Can you gather every line in the listing below that contains the word "screenshot" and copy each of them out?

—————

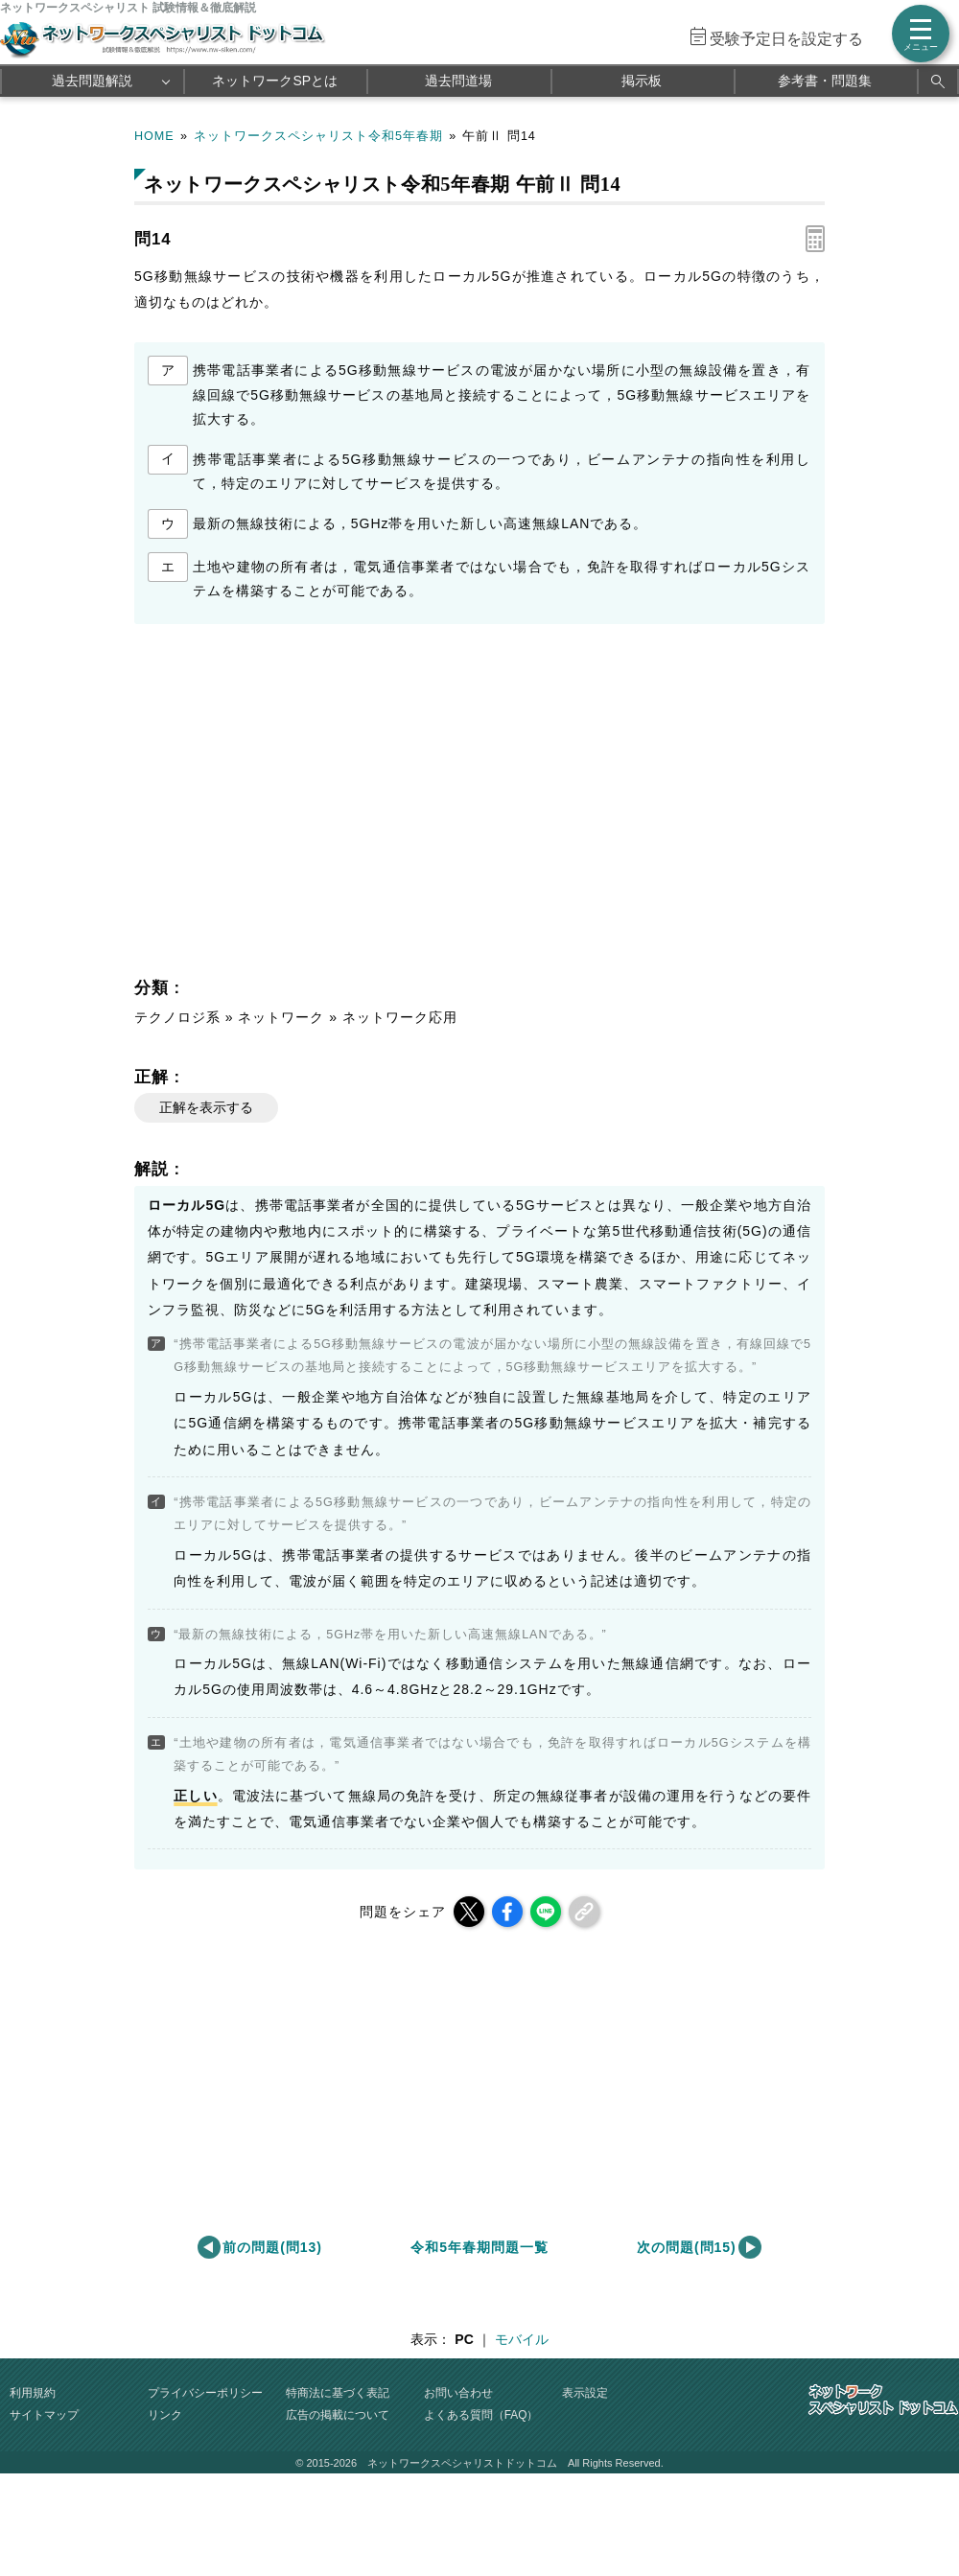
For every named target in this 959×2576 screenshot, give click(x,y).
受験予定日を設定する (786, 39)
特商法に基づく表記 (337, 2393)
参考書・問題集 (825, 80)
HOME (154, 136)
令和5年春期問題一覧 (479, 2247)
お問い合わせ (458, 2393)
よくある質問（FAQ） (481, 2415)
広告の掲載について (337, 2415)
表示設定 (585, 2393)
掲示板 (641, 80)
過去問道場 (458, 80)
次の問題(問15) (687, 2247)
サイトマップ (44, 2415)
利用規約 (33, 2393)
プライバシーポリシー (205, 2393)
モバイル (522, 2339)
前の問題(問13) (272, 2247)
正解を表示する (206, 1107)
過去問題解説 (92, 80)
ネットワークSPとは (275, 80)
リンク (165, 2415)
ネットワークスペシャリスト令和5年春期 (318, 136)
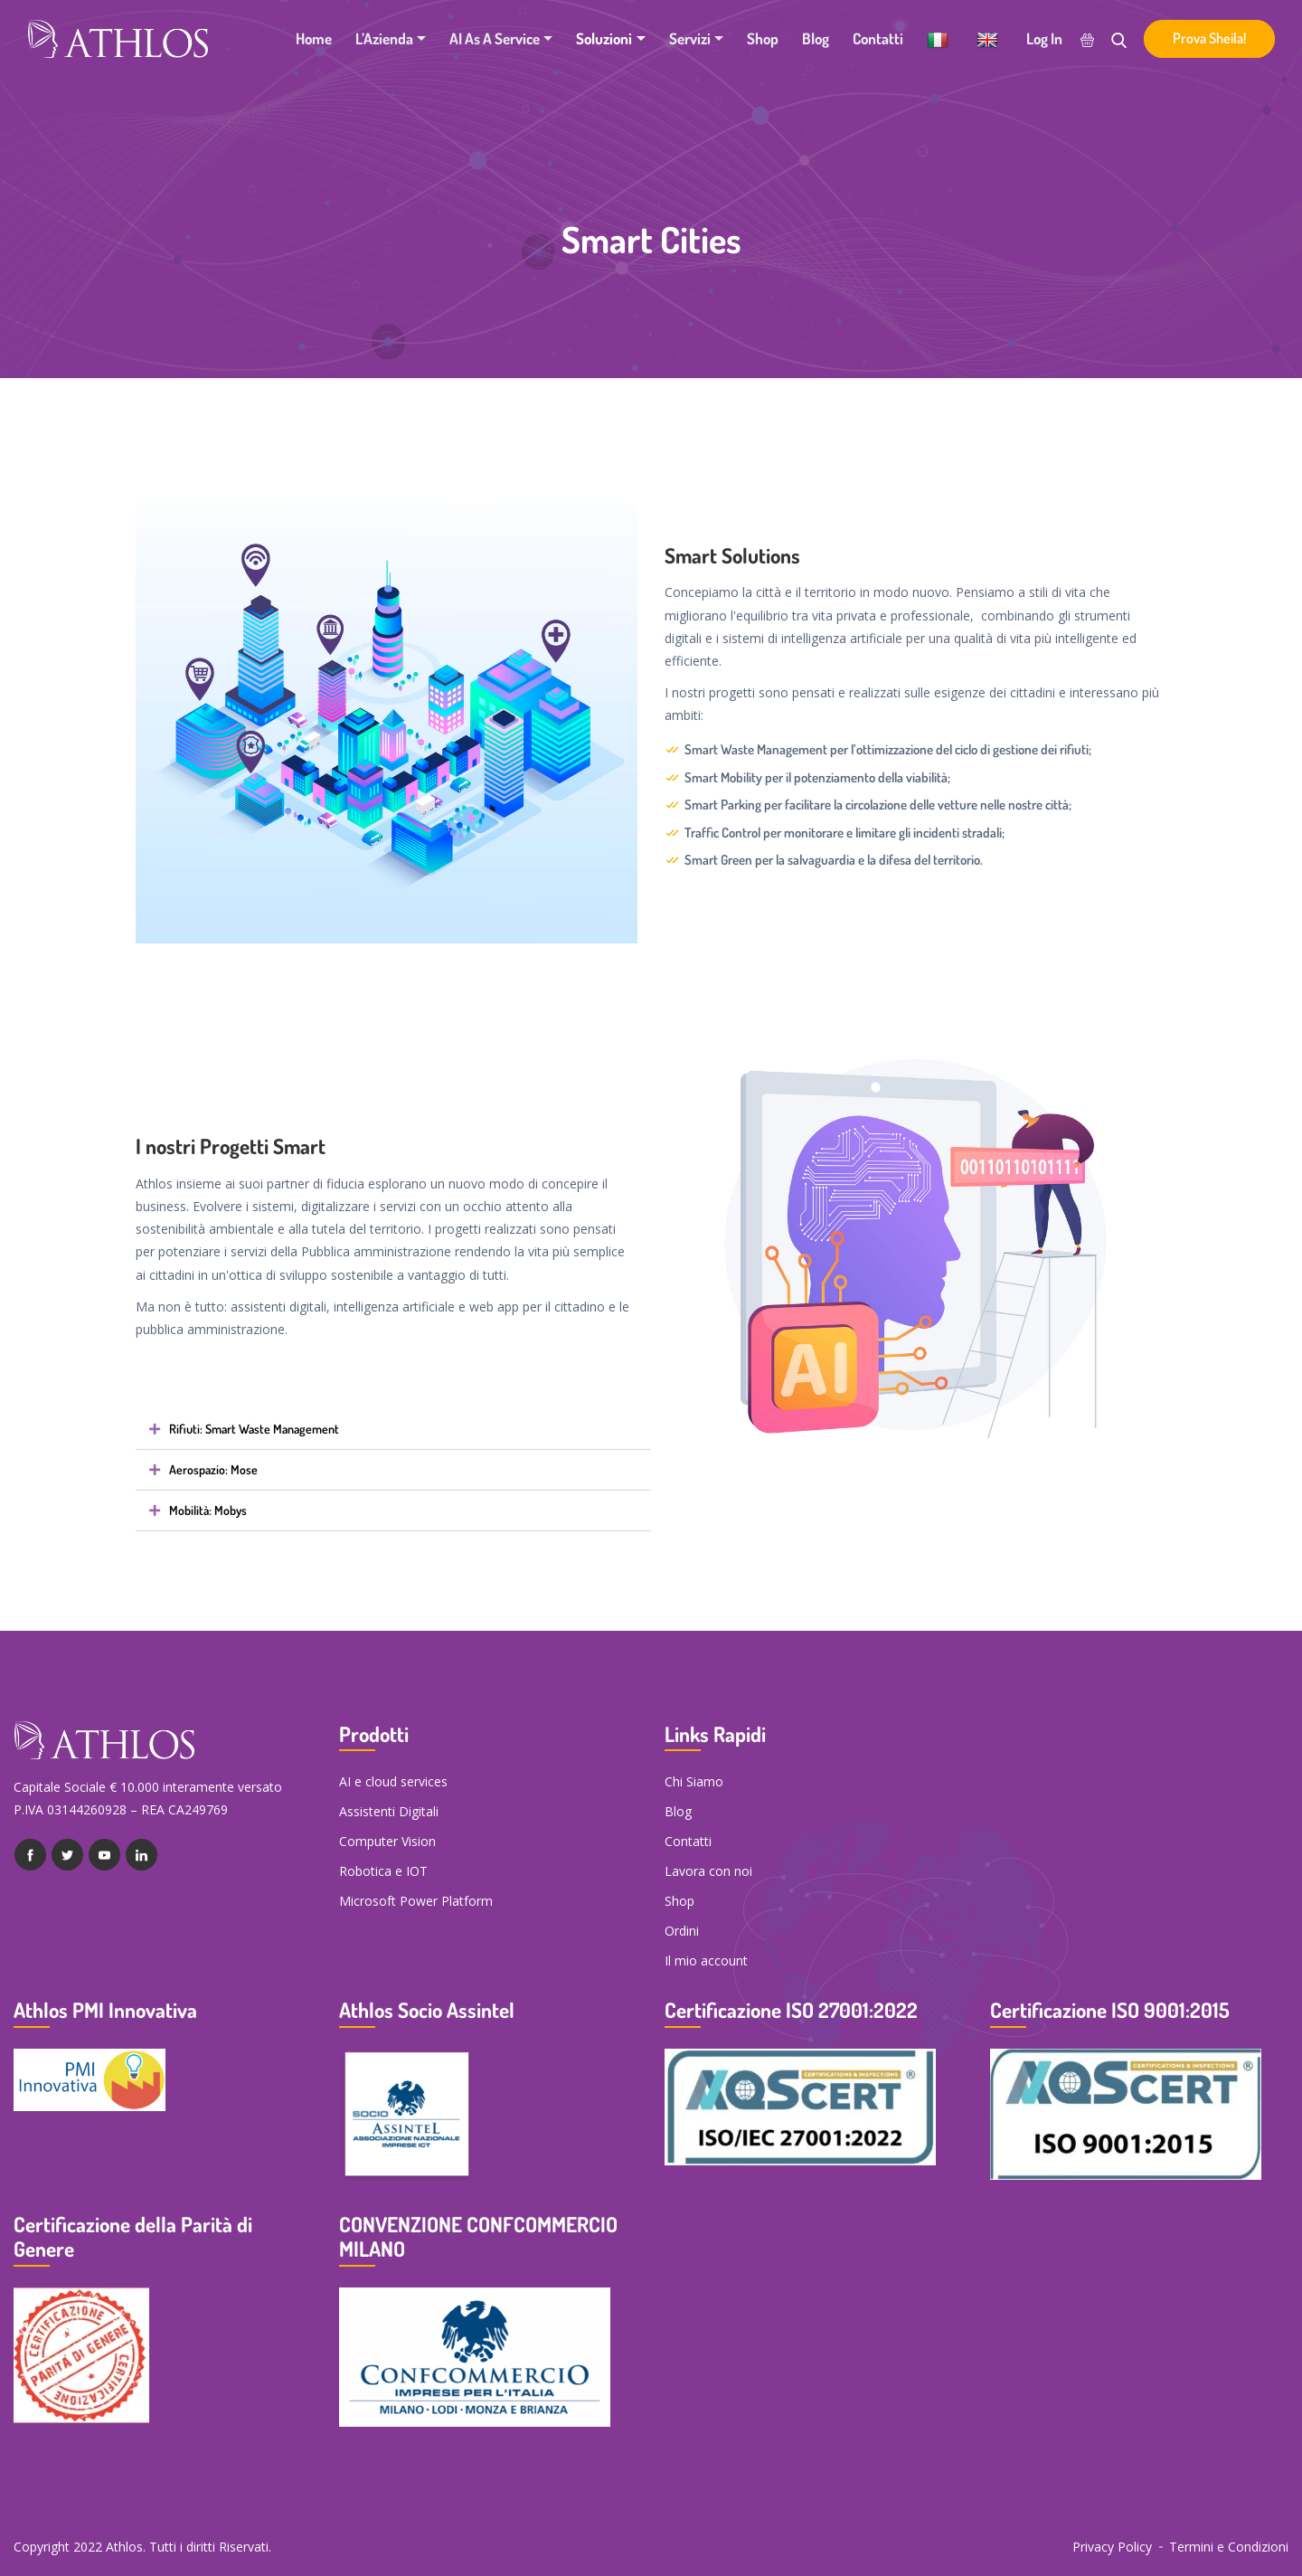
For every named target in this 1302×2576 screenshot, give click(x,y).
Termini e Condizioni (1228, 2546)
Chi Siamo (694, 1781)
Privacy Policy (1112, 2546)
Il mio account (706, 1960)
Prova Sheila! (1209, 38)
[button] (393, 1429)
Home (314, 38)
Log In (1044, 38)
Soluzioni (604, 38)
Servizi (690, 38)
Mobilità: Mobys (208, 1510)
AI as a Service (494, 38)
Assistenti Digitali (389, 1811)
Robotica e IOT (383, 1871)
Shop (762, 38)
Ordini (682, 1930)
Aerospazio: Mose (213, 1469)
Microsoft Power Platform (416, 1900)
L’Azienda (384, 38)
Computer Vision (387, 1841)
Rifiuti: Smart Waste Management (254, 1429)
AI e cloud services (393, 1781)
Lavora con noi (708, 1871)
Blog (815, 38)
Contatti (878, 38)
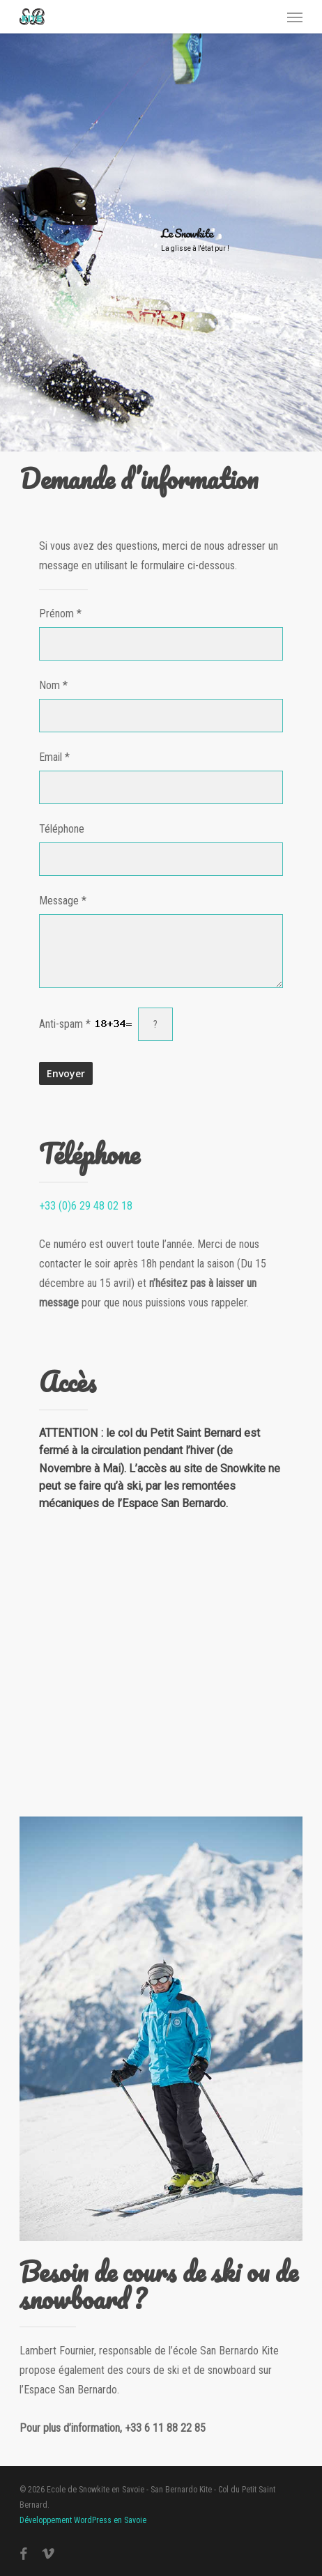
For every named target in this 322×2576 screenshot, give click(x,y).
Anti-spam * (85, 1024)
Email (50, 757)
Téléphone (61, 828)
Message (59, 900)
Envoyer (66, 1073)
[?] (155, 1024)
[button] (294, 17)
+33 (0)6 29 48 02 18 (85, 1205)
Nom (49, 685)
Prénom (56, 613)
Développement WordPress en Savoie (83, 2520)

—————

▸ ANSWER FOR THE TASK
For every named target in this 959×2576 screenshot, give click(x,y).
For every named target in this 1302×2576 screenshot, give click(x,y).
For every named target in this 322×2576 screenshot, give click(x,y).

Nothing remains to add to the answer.